TO DO: Put the stretch of the material that opens with the line containing "Screen dimensions: 785x1130" and closes with the line containing "Action: point(68,495)", both included, into a Markdown table with the columns "No." and "Text", numbering each row, omitting blank lines, and leaving the pictures out. Render only those lines.

SOURCE MATERIAL:
════════════════════
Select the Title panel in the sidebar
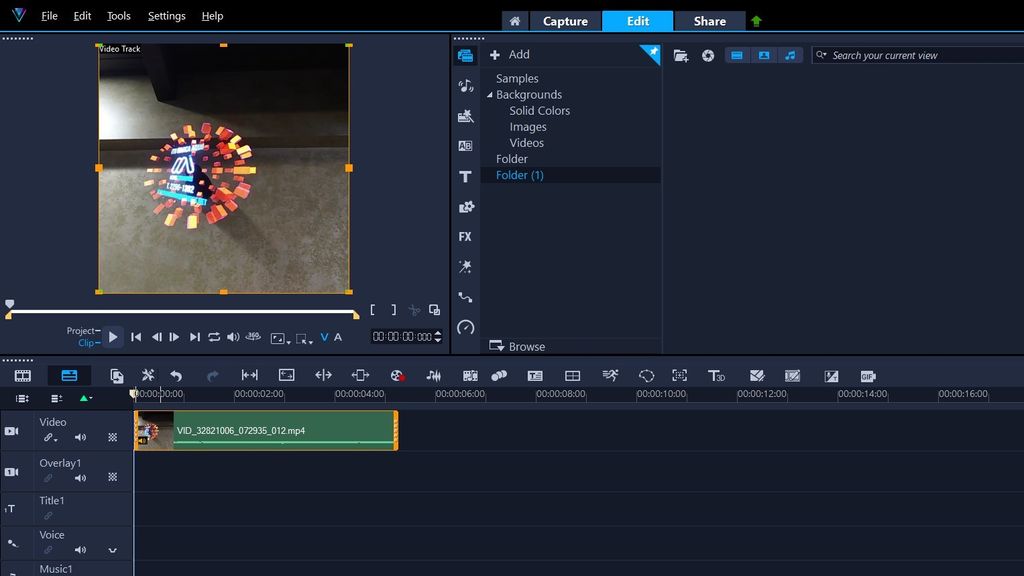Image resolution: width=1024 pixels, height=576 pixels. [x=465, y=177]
════════════════════
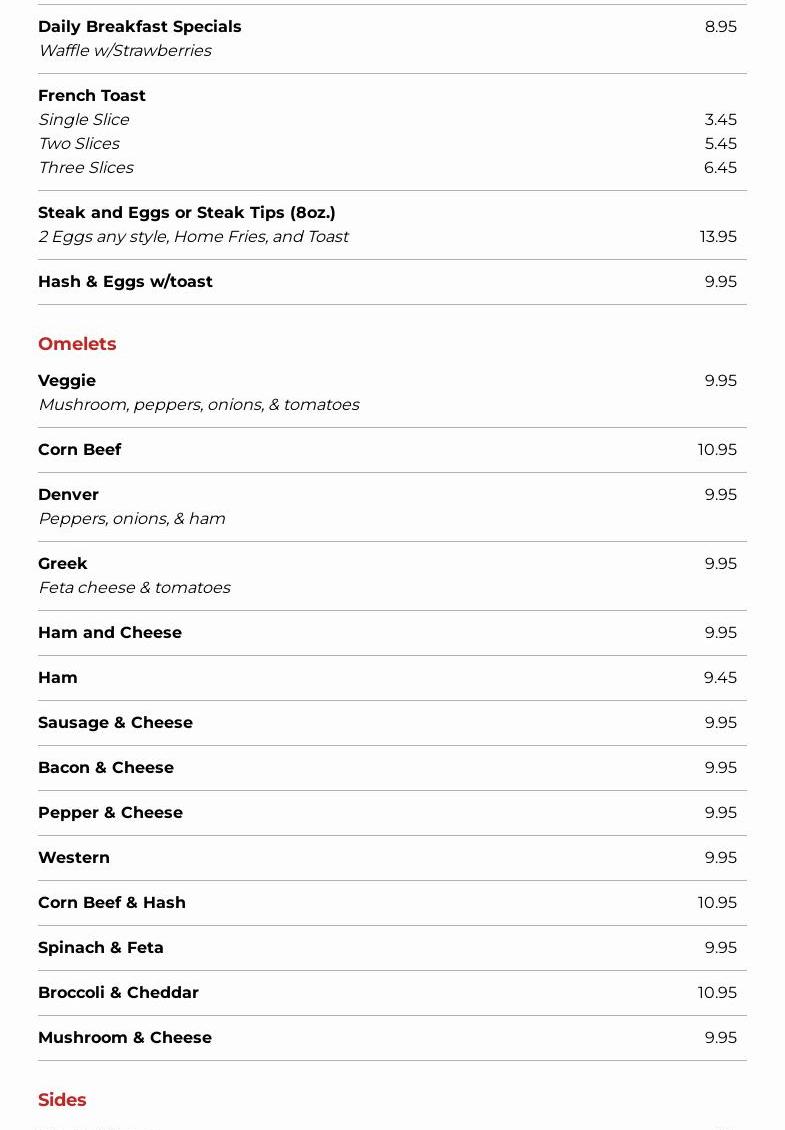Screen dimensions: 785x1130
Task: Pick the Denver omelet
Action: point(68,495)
════════════════════
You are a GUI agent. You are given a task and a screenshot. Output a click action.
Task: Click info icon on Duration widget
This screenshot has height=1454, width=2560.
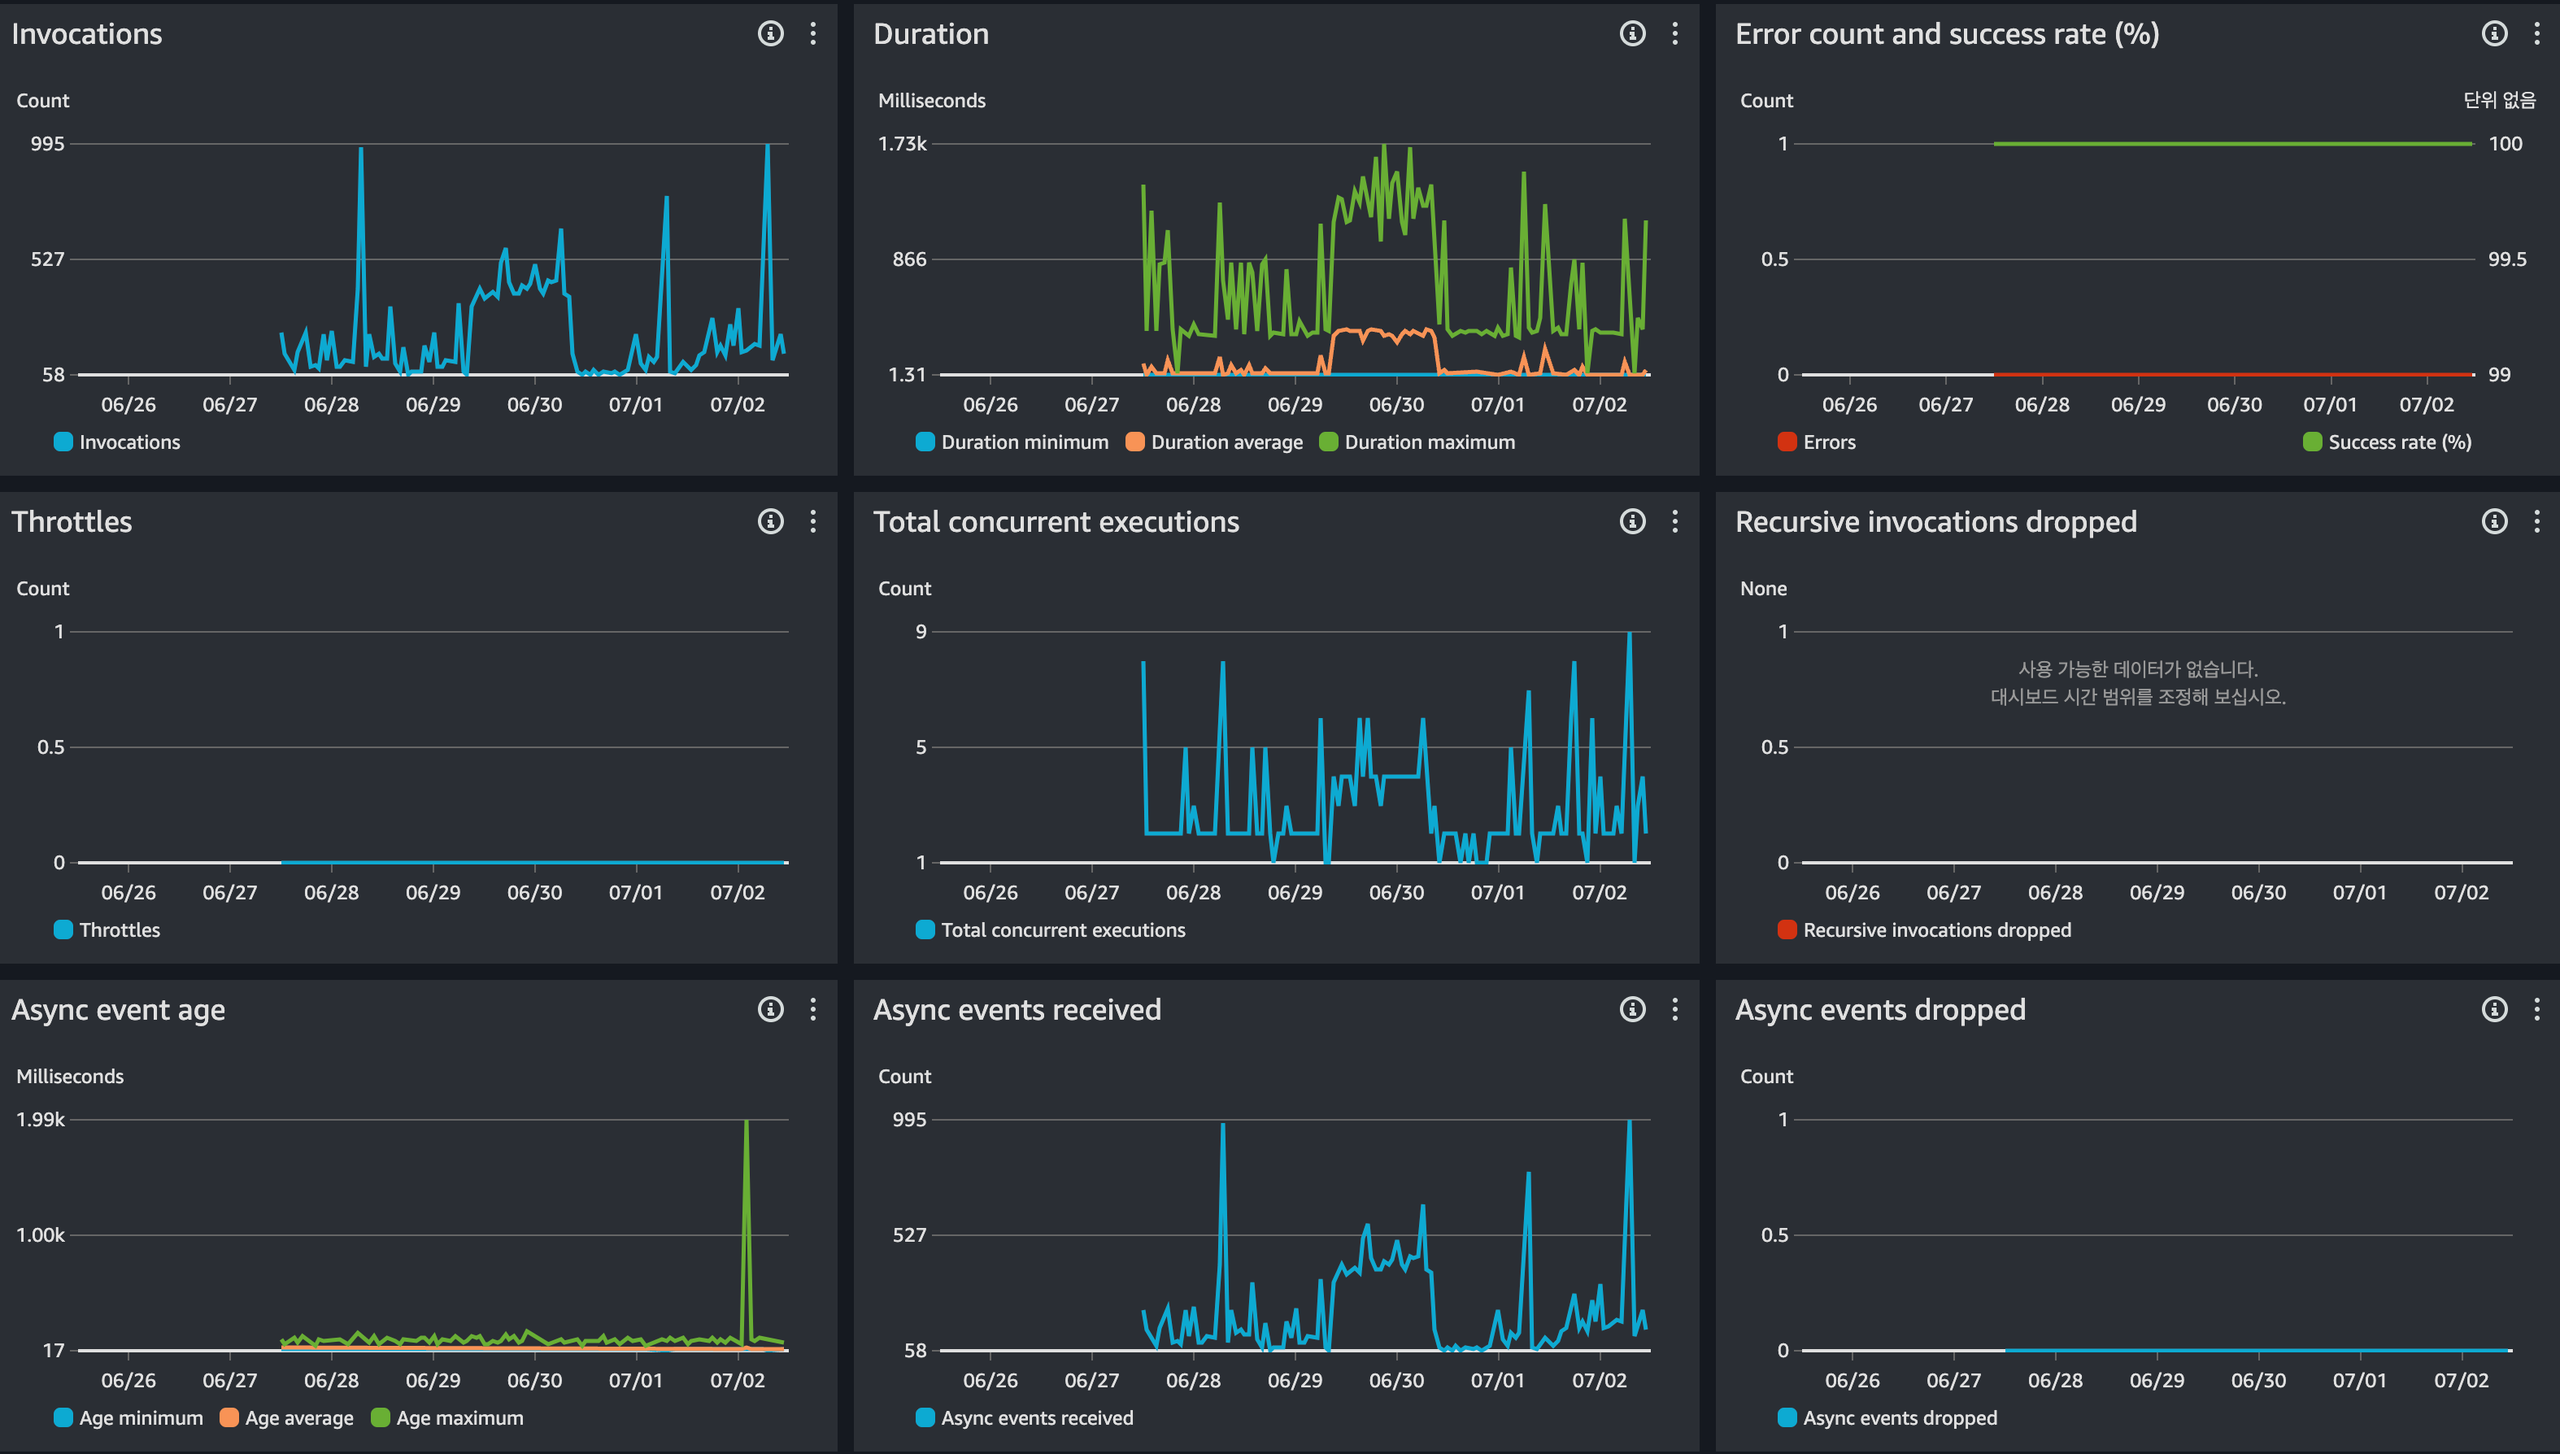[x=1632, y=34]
════════════════════
EXERCISE OUTPUT:
| No. | Text |
|---|---|
| 1 | Screen dimensions: 785x1130 |
| 2 | Task: Pick the Denver omelet |
| 3 | Action: point(68,495) |